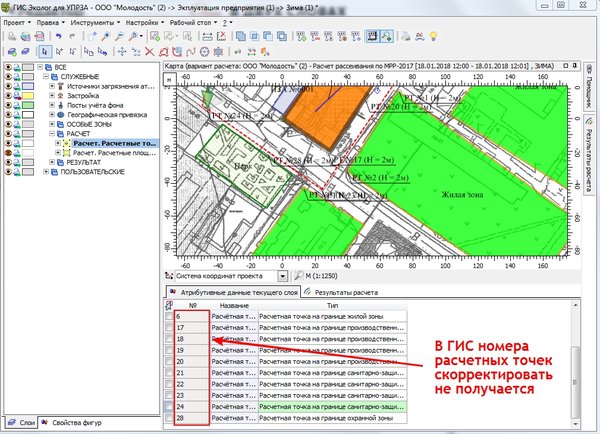Click the yellow light bulb icon
Image resolution: width=600 pixels, height=434 pixels.
tap(433, 36)
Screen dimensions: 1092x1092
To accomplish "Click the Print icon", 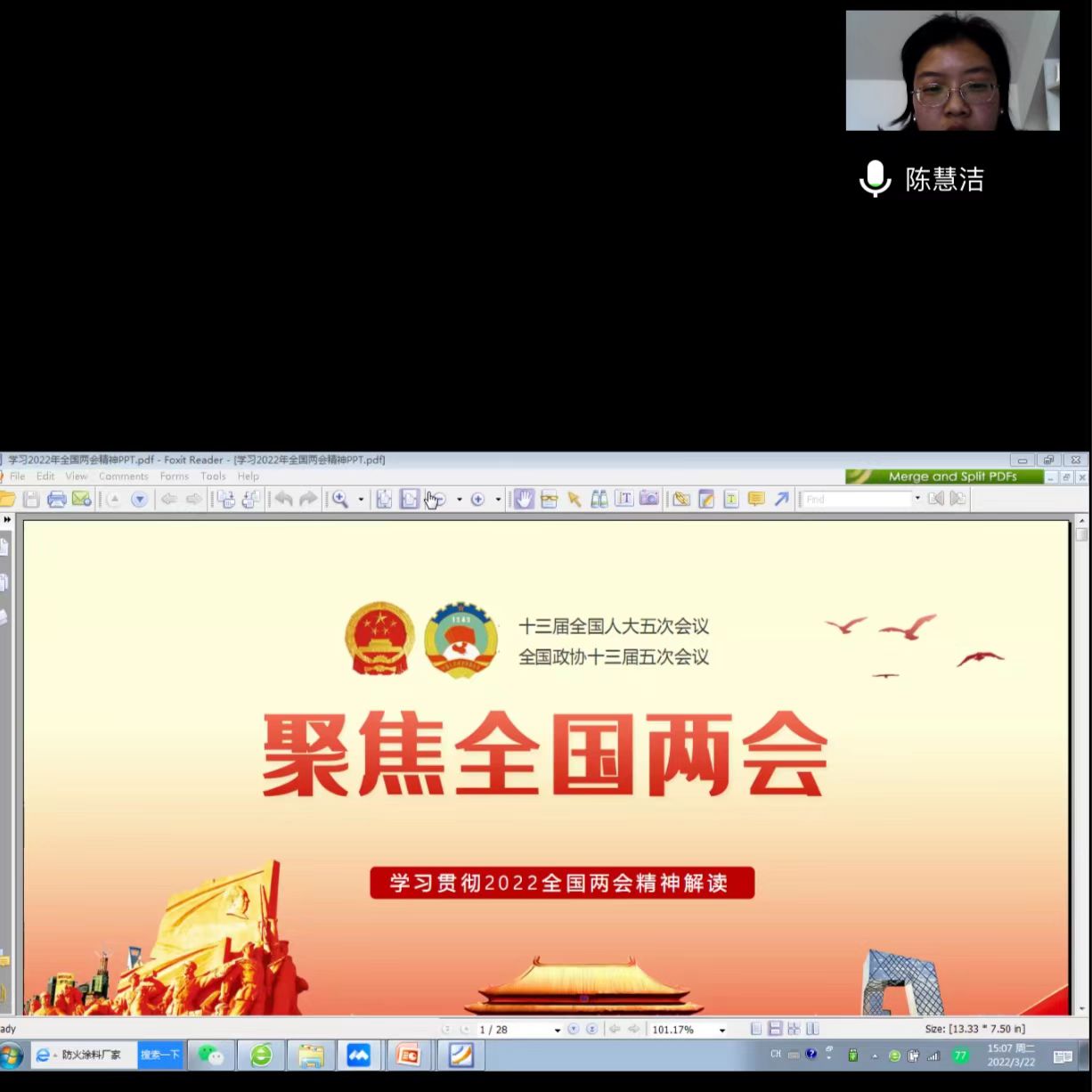I will 57,499.
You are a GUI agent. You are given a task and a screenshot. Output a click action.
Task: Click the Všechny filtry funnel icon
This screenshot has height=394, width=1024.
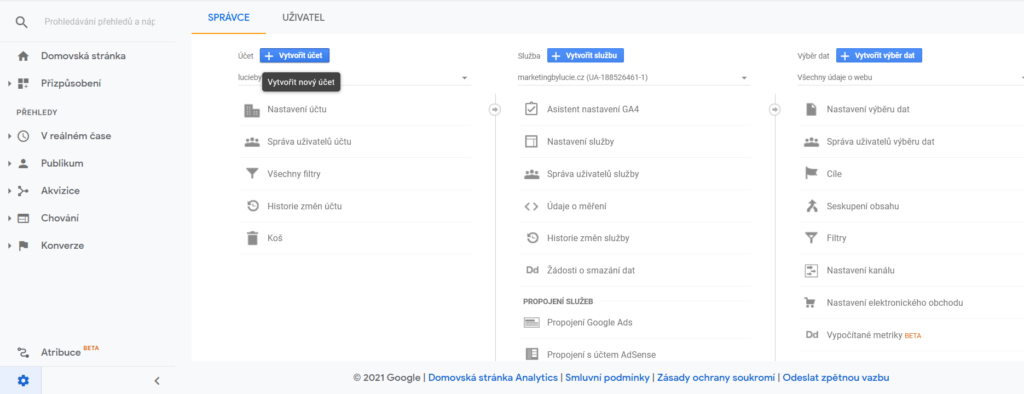[x=252, y=174]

*ASSIGNMENT:*
Reproduce exactly, with every picture left out, the lines from the one that contains "You are a GUI" to the final line of the records above.

*YOUR RESPONSE:*
You are a GUI agent. You are given a task and a screenshot. Output a click action.
Task: Click the Všechny filtry funnel icon
This screenshot has height=394, width=1024.
[x=252, y=174]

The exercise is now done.